Stored items
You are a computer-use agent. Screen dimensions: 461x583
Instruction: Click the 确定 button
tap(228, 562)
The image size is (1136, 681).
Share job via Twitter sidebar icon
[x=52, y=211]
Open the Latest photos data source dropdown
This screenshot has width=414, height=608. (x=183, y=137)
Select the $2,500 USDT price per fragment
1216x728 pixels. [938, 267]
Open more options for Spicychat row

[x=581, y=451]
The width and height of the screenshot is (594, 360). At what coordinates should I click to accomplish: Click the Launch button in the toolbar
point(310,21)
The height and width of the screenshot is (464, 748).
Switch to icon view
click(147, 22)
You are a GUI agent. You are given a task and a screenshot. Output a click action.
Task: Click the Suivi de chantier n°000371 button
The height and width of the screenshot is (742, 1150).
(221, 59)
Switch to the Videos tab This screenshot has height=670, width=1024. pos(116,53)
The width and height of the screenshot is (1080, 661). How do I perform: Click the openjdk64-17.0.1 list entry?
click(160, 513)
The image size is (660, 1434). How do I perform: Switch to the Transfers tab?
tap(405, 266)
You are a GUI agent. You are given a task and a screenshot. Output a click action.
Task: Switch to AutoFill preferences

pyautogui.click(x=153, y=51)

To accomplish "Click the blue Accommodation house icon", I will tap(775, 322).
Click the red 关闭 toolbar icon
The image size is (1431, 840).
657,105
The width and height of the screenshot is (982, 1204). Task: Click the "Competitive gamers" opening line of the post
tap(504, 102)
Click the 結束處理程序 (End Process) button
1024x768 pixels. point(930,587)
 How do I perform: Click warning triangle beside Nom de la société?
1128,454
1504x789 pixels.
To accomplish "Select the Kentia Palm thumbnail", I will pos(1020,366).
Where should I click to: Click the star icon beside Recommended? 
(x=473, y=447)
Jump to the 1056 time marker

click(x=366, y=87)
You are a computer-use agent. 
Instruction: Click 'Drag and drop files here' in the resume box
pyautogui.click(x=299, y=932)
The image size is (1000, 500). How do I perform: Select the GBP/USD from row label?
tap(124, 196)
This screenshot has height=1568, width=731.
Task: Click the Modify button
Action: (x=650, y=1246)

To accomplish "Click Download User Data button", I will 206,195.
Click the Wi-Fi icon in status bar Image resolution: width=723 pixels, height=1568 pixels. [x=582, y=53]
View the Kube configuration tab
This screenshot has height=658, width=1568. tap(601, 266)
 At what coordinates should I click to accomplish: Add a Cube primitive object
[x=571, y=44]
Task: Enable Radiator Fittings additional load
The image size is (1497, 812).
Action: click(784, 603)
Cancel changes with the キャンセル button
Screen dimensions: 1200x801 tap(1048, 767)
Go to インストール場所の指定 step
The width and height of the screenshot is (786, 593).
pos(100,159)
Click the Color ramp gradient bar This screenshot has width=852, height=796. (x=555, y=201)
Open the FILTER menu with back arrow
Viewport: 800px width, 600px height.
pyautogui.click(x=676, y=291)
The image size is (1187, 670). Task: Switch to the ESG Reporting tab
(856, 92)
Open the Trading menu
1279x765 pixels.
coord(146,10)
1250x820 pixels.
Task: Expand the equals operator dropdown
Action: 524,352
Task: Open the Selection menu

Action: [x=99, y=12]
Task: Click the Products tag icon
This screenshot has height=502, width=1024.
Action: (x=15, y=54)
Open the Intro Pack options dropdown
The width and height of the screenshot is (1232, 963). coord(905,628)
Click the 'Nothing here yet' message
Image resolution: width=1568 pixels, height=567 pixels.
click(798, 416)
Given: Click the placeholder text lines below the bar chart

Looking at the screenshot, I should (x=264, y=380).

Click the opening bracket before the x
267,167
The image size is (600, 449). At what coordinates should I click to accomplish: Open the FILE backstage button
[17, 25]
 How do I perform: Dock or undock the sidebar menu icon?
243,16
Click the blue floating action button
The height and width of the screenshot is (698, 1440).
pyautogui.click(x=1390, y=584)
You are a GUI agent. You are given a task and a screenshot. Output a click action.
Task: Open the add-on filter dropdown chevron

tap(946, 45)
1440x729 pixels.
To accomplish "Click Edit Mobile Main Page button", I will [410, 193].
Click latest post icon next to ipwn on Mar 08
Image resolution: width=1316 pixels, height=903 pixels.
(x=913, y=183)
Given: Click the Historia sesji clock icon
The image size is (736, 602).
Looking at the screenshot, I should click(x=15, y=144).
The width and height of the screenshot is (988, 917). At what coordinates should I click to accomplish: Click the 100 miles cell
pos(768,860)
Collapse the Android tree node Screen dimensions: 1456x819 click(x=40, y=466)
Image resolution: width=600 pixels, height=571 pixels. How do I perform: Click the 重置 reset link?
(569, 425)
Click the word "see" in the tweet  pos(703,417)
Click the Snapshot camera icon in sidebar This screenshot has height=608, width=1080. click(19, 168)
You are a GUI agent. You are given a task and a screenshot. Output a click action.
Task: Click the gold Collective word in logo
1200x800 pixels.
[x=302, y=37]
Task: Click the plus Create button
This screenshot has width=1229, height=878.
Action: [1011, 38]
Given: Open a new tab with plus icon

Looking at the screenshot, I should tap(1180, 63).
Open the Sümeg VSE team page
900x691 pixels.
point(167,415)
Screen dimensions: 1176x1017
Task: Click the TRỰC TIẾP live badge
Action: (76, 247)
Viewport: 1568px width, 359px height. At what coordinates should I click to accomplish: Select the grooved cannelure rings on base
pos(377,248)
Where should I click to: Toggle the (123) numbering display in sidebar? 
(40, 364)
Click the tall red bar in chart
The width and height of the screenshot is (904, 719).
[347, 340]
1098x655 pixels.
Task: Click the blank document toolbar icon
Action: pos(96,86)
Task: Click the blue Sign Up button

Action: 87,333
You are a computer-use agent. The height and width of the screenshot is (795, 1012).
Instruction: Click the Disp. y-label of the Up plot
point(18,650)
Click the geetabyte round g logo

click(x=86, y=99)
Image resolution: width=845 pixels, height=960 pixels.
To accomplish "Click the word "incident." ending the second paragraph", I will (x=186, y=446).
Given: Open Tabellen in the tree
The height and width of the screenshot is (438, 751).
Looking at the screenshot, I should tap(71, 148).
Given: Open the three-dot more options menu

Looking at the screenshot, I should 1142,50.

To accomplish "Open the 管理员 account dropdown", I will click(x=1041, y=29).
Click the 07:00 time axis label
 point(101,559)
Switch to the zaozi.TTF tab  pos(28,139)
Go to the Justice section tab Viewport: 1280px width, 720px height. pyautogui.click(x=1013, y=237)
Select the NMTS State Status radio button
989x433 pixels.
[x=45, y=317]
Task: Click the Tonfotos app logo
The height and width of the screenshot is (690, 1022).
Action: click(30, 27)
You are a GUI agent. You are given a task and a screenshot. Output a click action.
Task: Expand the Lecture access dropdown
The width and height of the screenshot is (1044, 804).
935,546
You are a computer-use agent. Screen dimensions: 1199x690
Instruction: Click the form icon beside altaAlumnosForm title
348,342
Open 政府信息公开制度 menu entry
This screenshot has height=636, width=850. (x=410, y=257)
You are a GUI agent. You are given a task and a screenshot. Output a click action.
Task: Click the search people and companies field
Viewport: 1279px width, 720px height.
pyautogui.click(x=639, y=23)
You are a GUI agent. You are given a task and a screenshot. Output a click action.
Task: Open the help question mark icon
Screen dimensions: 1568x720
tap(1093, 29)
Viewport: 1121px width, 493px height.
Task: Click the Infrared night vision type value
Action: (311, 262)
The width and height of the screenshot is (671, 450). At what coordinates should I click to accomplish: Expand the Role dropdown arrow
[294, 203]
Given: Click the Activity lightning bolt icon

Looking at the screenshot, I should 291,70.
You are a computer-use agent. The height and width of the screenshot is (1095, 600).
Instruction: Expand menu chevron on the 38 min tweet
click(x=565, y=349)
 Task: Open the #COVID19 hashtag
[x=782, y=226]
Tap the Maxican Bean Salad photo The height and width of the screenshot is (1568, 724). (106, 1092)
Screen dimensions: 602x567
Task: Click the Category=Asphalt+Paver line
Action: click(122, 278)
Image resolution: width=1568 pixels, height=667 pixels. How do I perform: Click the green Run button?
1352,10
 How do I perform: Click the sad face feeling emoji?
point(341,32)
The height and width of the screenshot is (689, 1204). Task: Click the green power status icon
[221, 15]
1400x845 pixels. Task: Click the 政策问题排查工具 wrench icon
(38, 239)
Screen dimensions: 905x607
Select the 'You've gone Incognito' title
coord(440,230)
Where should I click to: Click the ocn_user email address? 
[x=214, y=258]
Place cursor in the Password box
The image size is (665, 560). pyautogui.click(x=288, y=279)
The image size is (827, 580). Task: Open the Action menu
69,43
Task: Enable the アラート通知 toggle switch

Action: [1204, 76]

What needs to be done:
Exactly the lines from the start of the entries through the one bearing "The height and width of the screenshot is (464, 748)." are to be output, with both ends included.

Exercise solution:
You are a computer-use agent. Screen dimensions: 461x583
Instruction: Click the 确定 button
tap(228, 562)
The image size is (1136, 681).
Share job via Twitter sidebar icon
[x=52, y=211]
Open the Latest photos data source dropdown
This screenshot has width=414, height=608. (x=183, y=137)
Select the $2,500 USDT price per fragment
1216x728 pixels. [938, 267]
Open more options for Spicychat row

[x=581, y=451]
The width and height of the screenshot is (594, 360). At what coordinates should I click to accomplish: Click the Launch button in the toolbar
point(310,21)
The height and width of the screenshot is (464, 748).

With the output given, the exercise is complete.